Zu dem Artikel "Grenzen einer Debatte" im CEE IEH #88


Über die Notwendigkeit eines Bruches in oder mit der Linken

Karte Israel, 27.5k Die notwendige Erkenntnis aus den Entwicklungen im sogenannten „Nahost-Konflikt“, mit anderen Worten die dringend gebotene bedingungslose Solidarität mit dem Staat Israel und seiner Bewohner – bekanntlich die derzeit einzig mögliche Konsequenz der Verfolgung und weitgehenden Vernichtung der Jüdinnen und Juden weltweit und insbesondere in Deutschland in der Geschichte, aber auch in der Gegenwart –, die von (uns) Antideutschen eingefordert wird, legt die Differenzen und vorallem das theoretische wie ideologiekritische Defizit der Bewegungslinken offen.

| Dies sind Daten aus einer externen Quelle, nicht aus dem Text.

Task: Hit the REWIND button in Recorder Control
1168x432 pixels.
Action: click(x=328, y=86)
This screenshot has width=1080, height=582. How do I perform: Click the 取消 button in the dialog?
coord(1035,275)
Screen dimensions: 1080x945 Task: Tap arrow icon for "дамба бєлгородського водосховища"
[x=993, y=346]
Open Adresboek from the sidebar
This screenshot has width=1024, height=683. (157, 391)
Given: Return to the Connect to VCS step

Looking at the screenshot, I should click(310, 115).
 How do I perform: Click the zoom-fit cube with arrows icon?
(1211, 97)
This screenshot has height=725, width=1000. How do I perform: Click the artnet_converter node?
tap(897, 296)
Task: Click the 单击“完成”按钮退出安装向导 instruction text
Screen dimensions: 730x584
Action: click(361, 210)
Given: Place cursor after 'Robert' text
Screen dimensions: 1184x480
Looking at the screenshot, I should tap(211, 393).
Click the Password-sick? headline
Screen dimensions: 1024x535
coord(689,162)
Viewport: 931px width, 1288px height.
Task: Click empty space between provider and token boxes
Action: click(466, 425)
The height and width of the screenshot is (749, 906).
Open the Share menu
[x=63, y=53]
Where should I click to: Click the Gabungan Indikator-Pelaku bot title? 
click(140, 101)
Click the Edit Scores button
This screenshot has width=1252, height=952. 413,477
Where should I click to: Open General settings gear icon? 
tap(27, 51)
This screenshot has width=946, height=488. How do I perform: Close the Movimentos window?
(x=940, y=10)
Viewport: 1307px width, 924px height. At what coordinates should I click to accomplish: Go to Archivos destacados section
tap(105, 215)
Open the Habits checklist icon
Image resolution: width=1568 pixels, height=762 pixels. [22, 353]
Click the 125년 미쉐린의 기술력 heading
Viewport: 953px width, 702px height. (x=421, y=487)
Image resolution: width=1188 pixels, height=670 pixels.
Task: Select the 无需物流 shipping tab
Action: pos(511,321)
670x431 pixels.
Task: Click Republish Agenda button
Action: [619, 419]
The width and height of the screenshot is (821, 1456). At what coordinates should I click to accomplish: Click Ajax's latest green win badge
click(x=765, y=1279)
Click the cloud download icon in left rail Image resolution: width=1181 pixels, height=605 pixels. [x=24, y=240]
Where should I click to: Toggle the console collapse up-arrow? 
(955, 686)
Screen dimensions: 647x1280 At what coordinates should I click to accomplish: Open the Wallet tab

Zu dieser bedingungslosen Solidarität mit den prospektiven wie tagtäglichen Opfern der palästinensischen „Befreier“ gibt es für eine Linke, die den Gedanken der gesellschaftlichen Emanzipation von Kapital, Ware, Nation, Volk etc. nicht aufgegeben hat, keine Alternative. Eine Position, die sich irgendwie dazwischen verorten will, kann es nicht geben, denn „kritisches Denken, das auch vor dem Fortschritt nicht innehält, verlangt heute Parteinahme für die Residuen von Freiheit, für Tendenzen zur realen Humanität, selbst wenn sie angesichts des großen historischen Zuges ohnmächtig erscheinen“. (Horkheimer/Adorno, Dialektik der Aufklärung: Zur Neuausgabe)
Oder wie es die Genossen von Bahamas ausdrücken: „Die Solidarität mit Israel ... ist also nicht nur wegen der Verteidigung von mit dem kollektiven Mord bedrohten eine Notwendigkeit. Darüberhinaus ist die Solidarität mit Israel die Entscheidung für die Erhaltung der Möglichkeit der Revolution, die, sollte das Prinzip Volkskrieg den Sieg erringen und das Ende seines unfreiwillig heftigsten Gegners, Israel, herbeiführen, ebenfalls am Ende wäre. Dieses Ende wäre ... die menschheitsgeschichtliche Besiegelung des Prinzips Auschwitz“. (Bahamas 34, S. 28)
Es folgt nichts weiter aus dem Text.